Einen Stuhl anzubieten, um ihn dann wegzuziehen - dieser geschmacklose Scherz löst in Bruce Naumans "Violent Incident" (1986) eine Spirale der Gewalt aus, die sich innerhalb von Sekunden entlädt und den Aggressor wie die Geschädigte schwer verletzt hinterlässt. Das Video, das im Loop auf einem Röhrenfernseher gleich hinter dem Eingang zum "House of Losing Control" läuft, bringt eine Intensität mit, die dem titelgebenden Motto gerecht wird, aber in der Folge kaum mehr erreicht wird.

Die zur Zwischennutzung freigegebenen Räumlichkeiten eines verlassenen Autohauses samt Werkstätten, Geschäfts-, Verkaufsräumen, Parkplatz und Waschstraße und ein ausgedientes Zinshaus mit Diskothek im Erdgeschoss bergen in ihrer Bandbreite an Raumtypen großes Potential und haben Flair, was sich die ausgestellten Arbeiten immer wieder zu Nutze gemacht haben. Sei es eben der alte Club, der von sich aus die Idee von Exzess und Kontrollverlust transportiert, aber auch von Sehnsucht und Sex, was Hannah Neckel zu einer prägnanten Arbeit veranlasst hat (Hyper Heart, 2021). Ihre an Stahlketten hängenden Epoxid-Herzen vor den schmutzigen Spiegeln der Tanzfläche und einem bemitleidenswert leuchtenden Neonlichtschlauch sind gleichsam rührend wie verrucht. Auch Hana Usui arbeitet für Fukushima - 10 Years Later (2021) mit dem gegebenen Ort. Gut möglich, dass sie den ehemaligen Gemeinschaftsraum der Arbeiter im jetzigen Zustand zwischen Verwahrlosung und Verwüstung vorgefunden hat. Umgestürzte Stühle, am Boden liegende Jacken, vor Spinden zurückgelassene Schuhe und ein eingeschalteter Fernseher, auf dem Aufnahmen aus Fukushima - nach der Atomkatastrophe - in Schleife laufen.  Das ist ein Bild, das für sich selbst spricht. Usui gelingt ein Naturalismus, der das Hinterzimmer voller Fischernetze, Sand und Knochenreste nicht nötig hätte.

Wenig mehr als Requisiten sind dagegen die bunten Fahnen der "Artists for Future", die den politischen Anspruch des Kollektivs unterbieten. Das Thema würde sich als Beispiel kollektiver Überforderung (und der des Ökosystems) durchaus anbieten und einem Vorwurf des "greenwashings" widerstehen, bleibt aber insgesamt nebensächlich, auch wenn (zu Recht) versucht wird, es durch Vorträge und Aktionen aktiv in die Ausstellung einzubauen.

(Gespeicherte Einträge aus einer Sammlung)
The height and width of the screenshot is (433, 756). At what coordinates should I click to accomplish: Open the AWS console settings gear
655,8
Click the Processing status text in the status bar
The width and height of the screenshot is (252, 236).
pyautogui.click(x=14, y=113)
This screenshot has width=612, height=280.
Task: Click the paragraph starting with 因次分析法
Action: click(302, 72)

> **Aufgabe A**
Auf welchem Gerät läuft laut dem Textauszug das Video „Violent Incident“ von Bruce Nauman?
> **Aufgabe B**
Wiederhole aus dem Textauszug wortgetreu alles von „Einen Stuhl anzubieten, um“ bis hinunter zu „mehr erreicht wird.“.

> **Antwort A**
Auf einem Röhrenfernseher gleich hinter dem Eingang zum „House of Losing Control“.

> **Antwort B**
Einen Stuhl anzubieten, um ihn dann wegzuziehen - dieser geschmacklose Scherz löst in Bruce Naumans "Violent Incident" (1986) eine Spirale der Gewalt aus, die sich innerhalb von Sekunden entlädt und den Aggressor wie die Geschädigte schwer verletzt hinterlässt. Das Video, das im Loop auf einem Röhrenfernseher gleich hinter dem Eingang zum "House of Losing Control" läuft, bringt eine Intensität mit, die dem titelgebenden Motto gerecht wird, aber in der Folge kaum mehr erreicht wird.